I’ve received a number of emails from PyImageSearch readers who are interested in performing deep learning in their Raspberry Pi. Most of the questions go something like this:

Hey Adrian, thanks for all the tutorials on deep learning. You’ve really made deep learning accessible and easy to understand. I have a question: Can I do deep learning on the Raspberry Pi? What are the steps?

And almost always, I have the same response:

The question really depends on what you mean by “do”. You should never be training a neural network on the Raspberry Pi — it’s far too underpowered. You’re much better off training the network on your laptop, desktop, or even GPU (if you have one available).

That said, you can deploy efficient, shallow neural networks to the Raspberry Pi and use them to classify input images.

Again, I cannot stress this point enough:

You should not be training neural networks on the Raspberry Pi (unless you’re using the Pi to do the “Hello, World” equivalent of neural networks — but again, I would still argue that your laptop/desktop is a better fit).

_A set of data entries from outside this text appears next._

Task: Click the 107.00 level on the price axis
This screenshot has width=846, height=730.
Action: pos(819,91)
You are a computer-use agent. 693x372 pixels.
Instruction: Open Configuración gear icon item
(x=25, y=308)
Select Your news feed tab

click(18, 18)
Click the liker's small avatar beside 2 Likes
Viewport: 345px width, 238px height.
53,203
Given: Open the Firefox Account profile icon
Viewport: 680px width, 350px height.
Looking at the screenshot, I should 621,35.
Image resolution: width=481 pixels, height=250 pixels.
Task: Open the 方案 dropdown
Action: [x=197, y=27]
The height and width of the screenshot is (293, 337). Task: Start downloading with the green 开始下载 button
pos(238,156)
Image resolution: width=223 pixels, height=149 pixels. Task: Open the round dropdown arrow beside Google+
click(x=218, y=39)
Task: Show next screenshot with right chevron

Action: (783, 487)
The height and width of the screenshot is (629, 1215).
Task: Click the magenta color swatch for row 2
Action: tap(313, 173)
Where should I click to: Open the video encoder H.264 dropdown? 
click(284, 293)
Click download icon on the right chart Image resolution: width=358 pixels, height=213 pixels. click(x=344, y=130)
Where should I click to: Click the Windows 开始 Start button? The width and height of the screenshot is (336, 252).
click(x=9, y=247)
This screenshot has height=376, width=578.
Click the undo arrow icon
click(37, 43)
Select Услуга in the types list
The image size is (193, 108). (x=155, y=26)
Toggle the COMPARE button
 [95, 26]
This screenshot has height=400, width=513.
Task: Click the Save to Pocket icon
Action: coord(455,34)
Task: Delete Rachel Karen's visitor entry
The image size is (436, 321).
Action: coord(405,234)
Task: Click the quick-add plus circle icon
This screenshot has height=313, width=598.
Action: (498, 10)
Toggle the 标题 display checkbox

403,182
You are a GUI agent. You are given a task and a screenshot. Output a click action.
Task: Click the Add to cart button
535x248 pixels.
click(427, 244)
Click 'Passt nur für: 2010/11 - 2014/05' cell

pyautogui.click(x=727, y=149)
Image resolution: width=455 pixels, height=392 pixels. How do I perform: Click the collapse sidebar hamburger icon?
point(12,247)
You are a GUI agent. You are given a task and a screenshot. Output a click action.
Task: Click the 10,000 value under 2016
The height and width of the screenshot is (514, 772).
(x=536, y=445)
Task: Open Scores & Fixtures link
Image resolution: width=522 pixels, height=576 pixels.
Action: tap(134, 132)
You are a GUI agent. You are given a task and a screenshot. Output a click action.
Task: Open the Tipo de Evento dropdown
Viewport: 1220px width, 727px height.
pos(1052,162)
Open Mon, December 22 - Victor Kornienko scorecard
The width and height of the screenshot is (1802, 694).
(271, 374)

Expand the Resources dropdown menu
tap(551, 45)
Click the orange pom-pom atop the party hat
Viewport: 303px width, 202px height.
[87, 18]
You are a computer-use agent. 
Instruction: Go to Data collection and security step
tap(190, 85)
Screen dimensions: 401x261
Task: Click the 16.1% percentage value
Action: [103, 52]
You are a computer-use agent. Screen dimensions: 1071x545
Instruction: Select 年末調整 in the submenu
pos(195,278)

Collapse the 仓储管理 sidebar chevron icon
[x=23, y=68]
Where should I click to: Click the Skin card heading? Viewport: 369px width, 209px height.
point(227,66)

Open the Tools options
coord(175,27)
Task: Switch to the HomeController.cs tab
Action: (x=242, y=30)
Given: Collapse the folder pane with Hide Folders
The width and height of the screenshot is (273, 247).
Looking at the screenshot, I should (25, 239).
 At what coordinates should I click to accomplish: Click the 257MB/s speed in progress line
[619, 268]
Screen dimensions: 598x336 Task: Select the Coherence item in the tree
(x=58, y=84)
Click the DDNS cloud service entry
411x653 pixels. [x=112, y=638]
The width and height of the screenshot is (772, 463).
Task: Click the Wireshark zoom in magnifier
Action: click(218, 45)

With the Raspberry Pi there just isn’t enough RAM.

The processor is too slow.

And in general it’s not the right hardware for heavy computational processes.

Instead, you should first train your network on your laptop, desktop, or deep learning environment.

Once the network is trained, you can then deploy the neural network to your Raspberry Pi.

In the remainder of this blog post I’ll demonstrate how we can use the Raspberry Pi and pre- trained deep learning neural networks to classify input images.

Looking for the source code to this post?
Jump right to the downloads section.

Deep learning on the Raspberry Pi with OpenCV

When using the Raspberry Pi for deep learning we have two major pitfalls working against us:

  1. Restricted memory (only 1GB on the Raspberry Pi 3).
  2. Limited processor speed.

This makes it near impossible to use larger, deeper neural networks.

Instead, we need to use more computationally efficient networks with a smaller memory/processing footprint such as MobileNet and SqueezeNet. These networks are more appropriate for the Raspberry Pi; however, you need to set your expectations accordingly — you should not expect blazing fast speed.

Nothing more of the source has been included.